Comparing photoswitching of acrylate or methacrylate polymers conjugated with donor-acceptor Stenhouse adducts
2019
Polymers with donor–acceptor Stenhouse adduct (DASA) groups were synthesized using RAFT methods to evaluate the effect of polymer length (20 vs. 100 DP units) and backbone rigidity (acrylate and methacrylate blocks). A model DASA was not able to switch in water, however once the DASA is conjugated into a polymer, it shows a reversible switching in water. The backbone and chain length of the polymer have a significant effect on the switching ability of the DASA, where only the short methacrylate polymer (pMAEMA29 DASA, sample 3A) shows a fast photoinduced isomerization, rapid thermal recovery and good fatigue resistance.
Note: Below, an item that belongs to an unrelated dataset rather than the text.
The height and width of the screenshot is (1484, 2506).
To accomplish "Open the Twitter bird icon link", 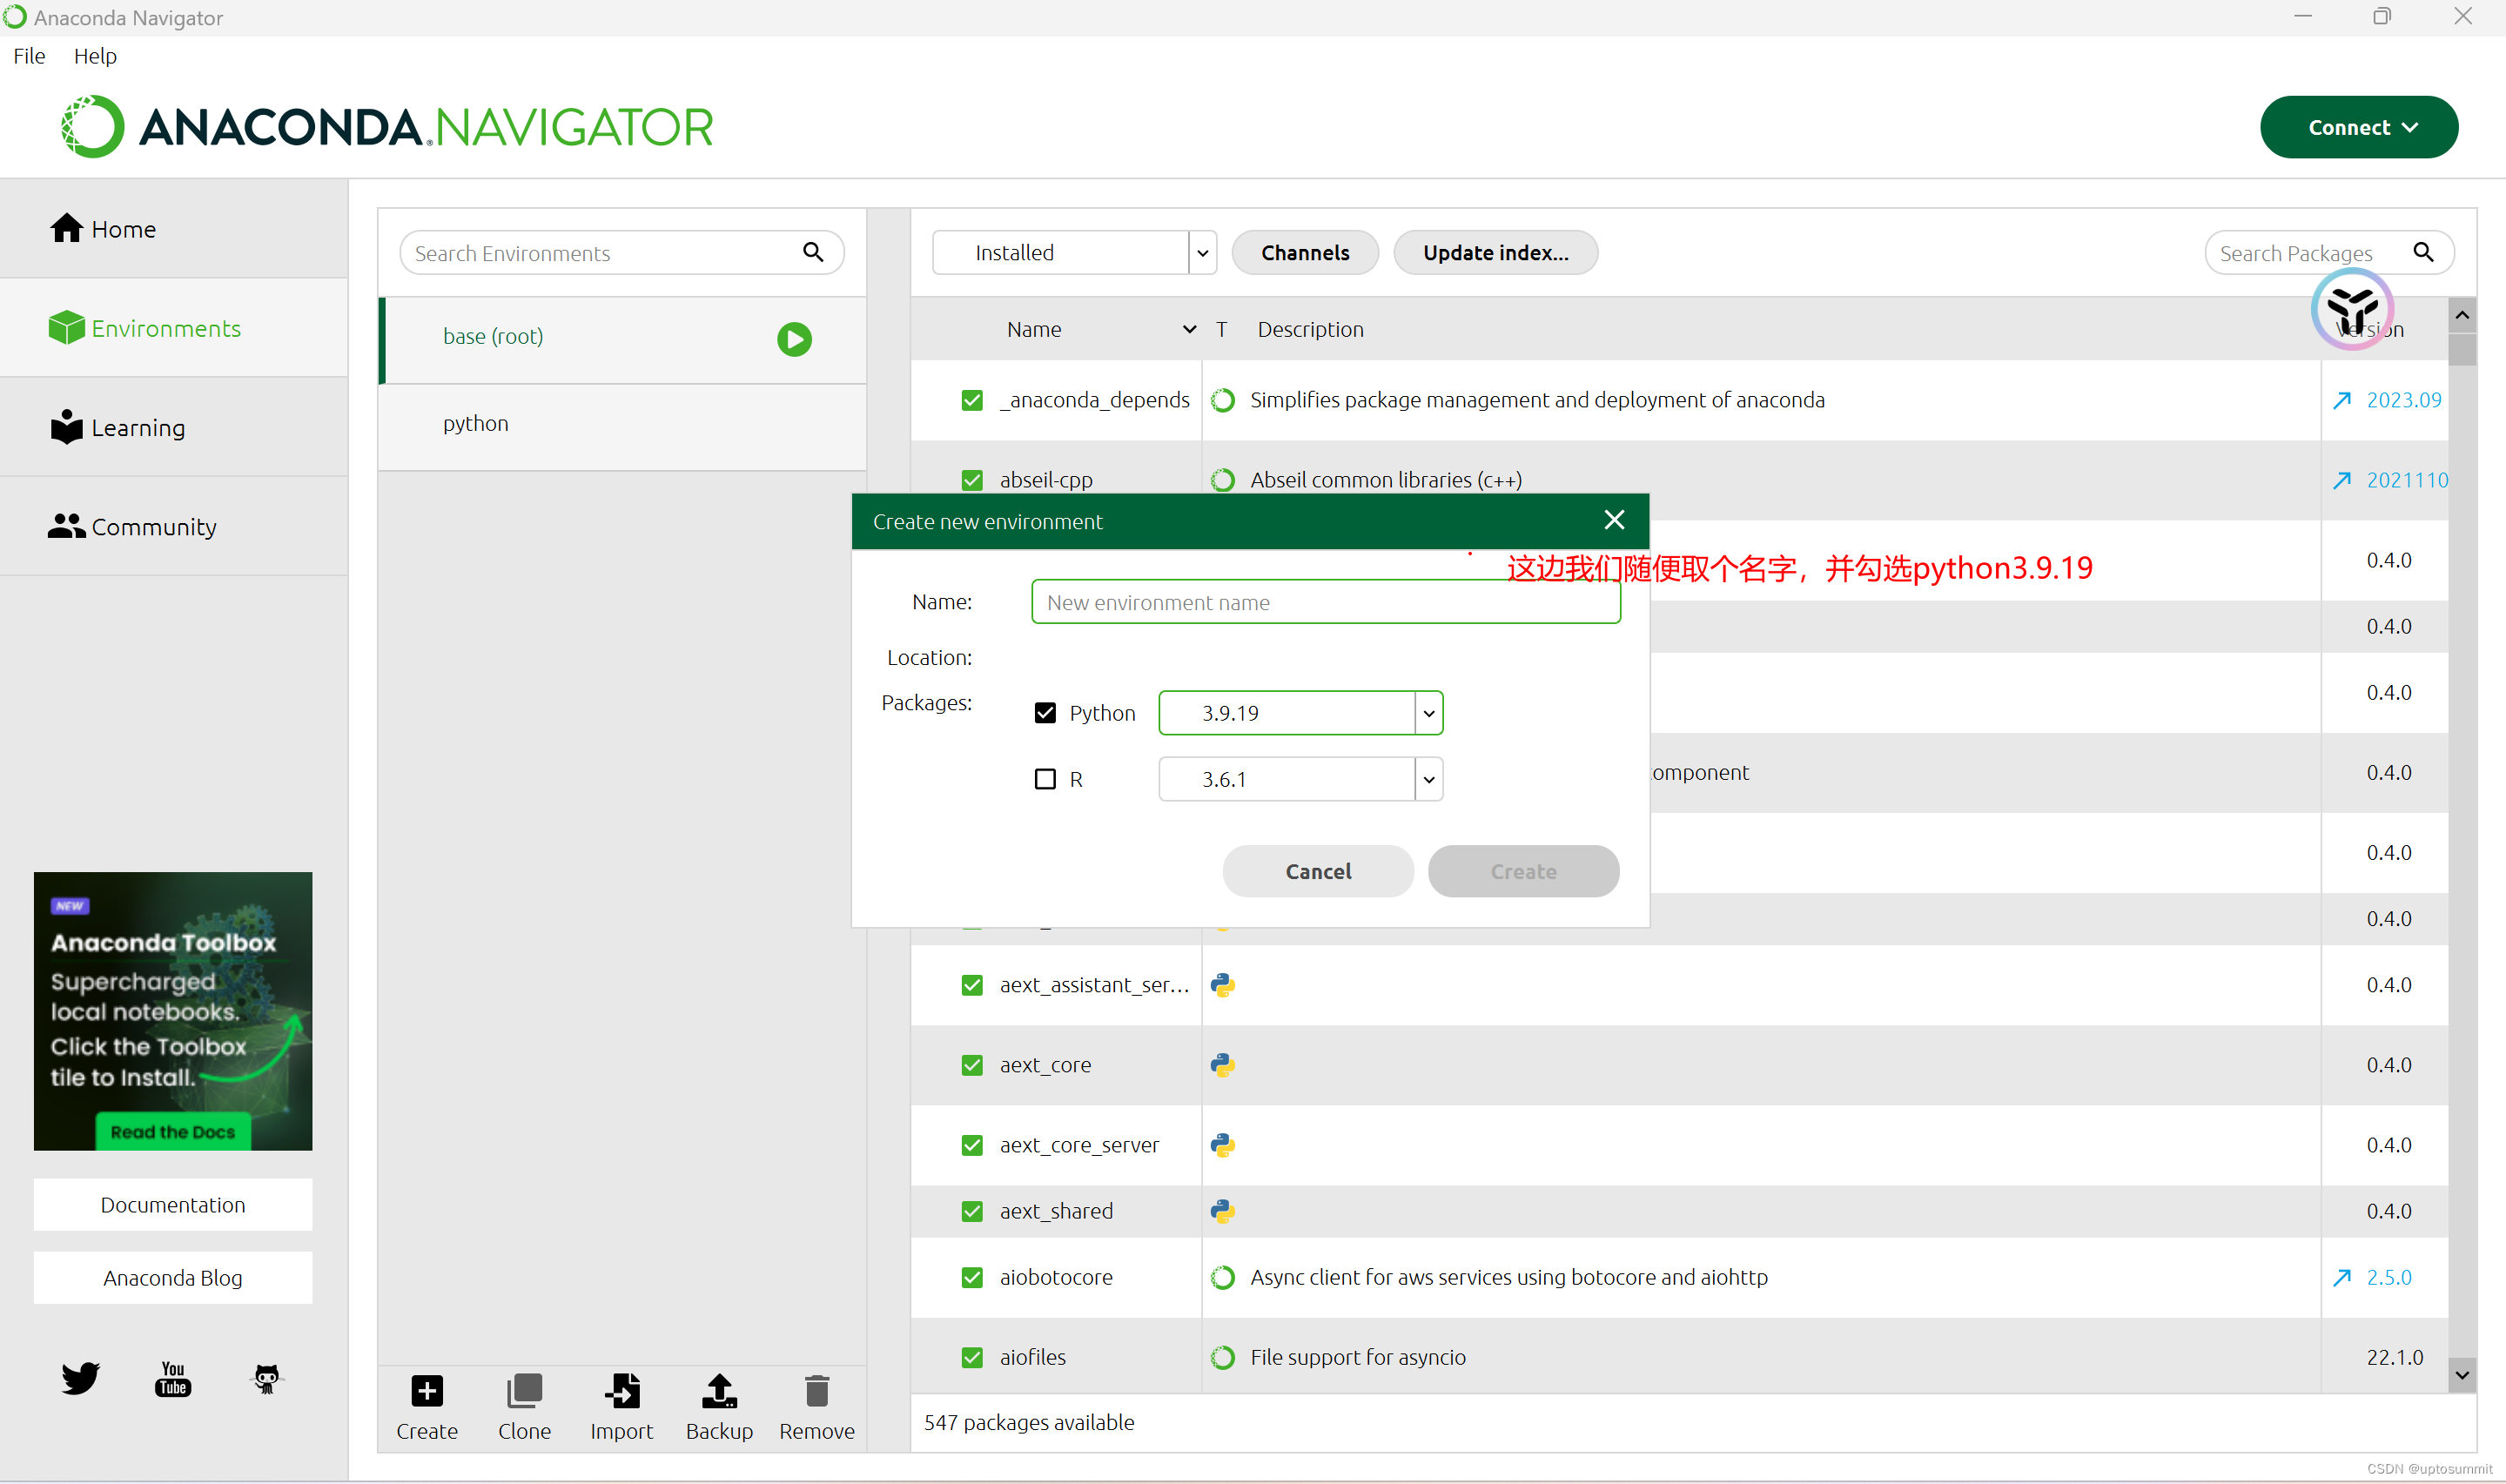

A block copolymer was synthesized with methacrylate polymers containing DASA units by chain extension with a pPEGMEMA block (pPEGMEMA20-b-pMAEMA29, sample 4). The hydrophilic pPEGMEMA block stabilizes the colored isomer of the DASA in DMSO solution relative to both the homopolymer and the free model DASA. Relatively small changes in local environment caused by polymer length results in significant changes in the switching properties of the DASA units decorating the polymer chain, highlighting that detailed understanding of DASA behavior is recommended before applying these in more complex systems.